Too often, we punish ourselves for past mistakes, as if we could somehow “make up” the wrong that we’ve done. We walk through each day feeling less-than. We call ourselves losers. No good. We live chained to our past, holding on to hurts and grudges. And though no one else may know about our secret pain, the negative emotions we feel gnaw away at our joy and satisfaction in life.
Counselors and life coaches report that the hardest person to forgive is yourself. Not the friend who backstabbed you. Or the dad that wasn’t there for you. Or even the ex who broke your heart.
Why? Because you know yourself and you live with yourself every day. Go figure.
If you feel stuck in the rut of your past failures, try these tips for embracing forgiveness.
1. Talk about it.
When it comes to the past, silence can be deadly. So stop pretending. Free yourself from the bondage of holding it all in. Talk about what’s tearing you apart inside. Express the emotions you feel to a counselor, mentor, or friend you can trust. Forgiveness starts with being honest and vulnerable about who you are…the good and the bad. So say what you need to say.

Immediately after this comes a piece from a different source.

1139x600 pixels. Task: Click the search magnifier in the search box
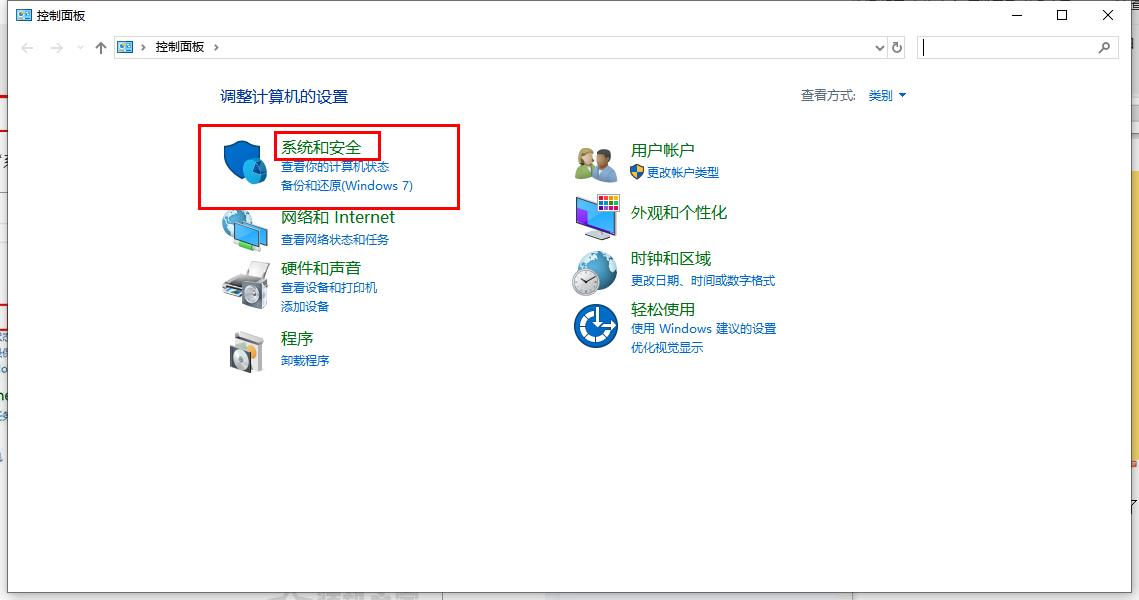tap(1104, 47)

2. Be honest with yourself.
“If I just pretend it never happened, maybe it will all go away,” we tend to think. Sounds nice…but not true. Choose to break out of denial. Be honest about how you’ve messed up and the consequences of your behavior. Journal out the specific behaviors and actions that are causing you angst.

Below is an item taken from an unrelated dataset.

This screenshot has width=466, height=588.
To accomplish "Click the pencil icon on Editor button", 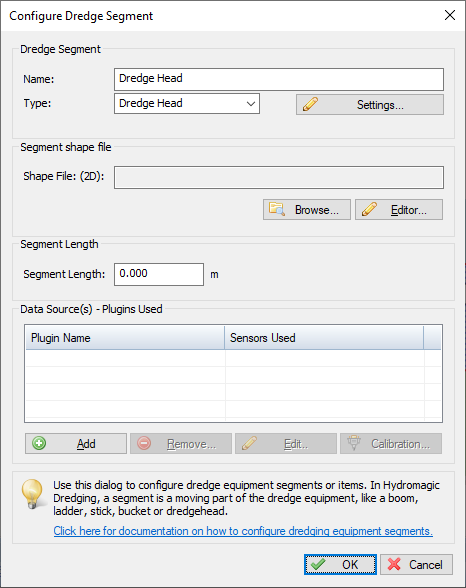I will pyautogui.click(x=369, y=209).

3. Accept it for what it is.
As an imperfect person, you will make mistakes in life. Face it. You will hurt people sometimes. Youwill have regrets. It’s part of living in a less-than-perfect world. But you have a choice.
Either your past will keep you in a rut of guilt and shame…or you will accept it for what it is and experience the freedom to move on and enjoy the now. Self-acceptance is critical to your emotional health, so don’t miss out!
4. Let go.
Don’t hold on to guilt. You don’t need to justify your past actions or try to prove yourself. Letting go of the past means burying it and giving up your right to engage in self-condemnation. Forgiveness is a choice, but also a process. It’s choosing to stop hating yourself and cutting yourself down, but instead, seeing yourself as a valuable human being.
One of the first steps of letting go, is to just get it out there. Please feel free to use the form below to let it go, or apologize for something that has been on your chest for years.
You can use an anonymous name (and the email will NEVER be shown). Your post will be added to the wall below.
It’s okay. You can let go.
Develop realistic expectations.
Evaluate the expectations you (and others) set for you. Are they healthy? Or unrealistic? If you find yourself never being able to measure up—no matter how hard you try—you may just need to change a few things in your approach to life. Healthy expectations are achievable and fulfilling, not draining and overwhelming.
Forgiving yourself is tough. It means striking a deal with yourself …
- to let the past be past and live in the present
- to stop beating yourself up about something that happened two or five or ten years ago
- to banish guilt and shame from controlling your thoughts and behaviors
- to accept and respect yourself as you are…in spite of your screw-ups
Counselors and life coaches tell us that “to forgive is to set a prisoner free and discover that the prisoner was you.”[3]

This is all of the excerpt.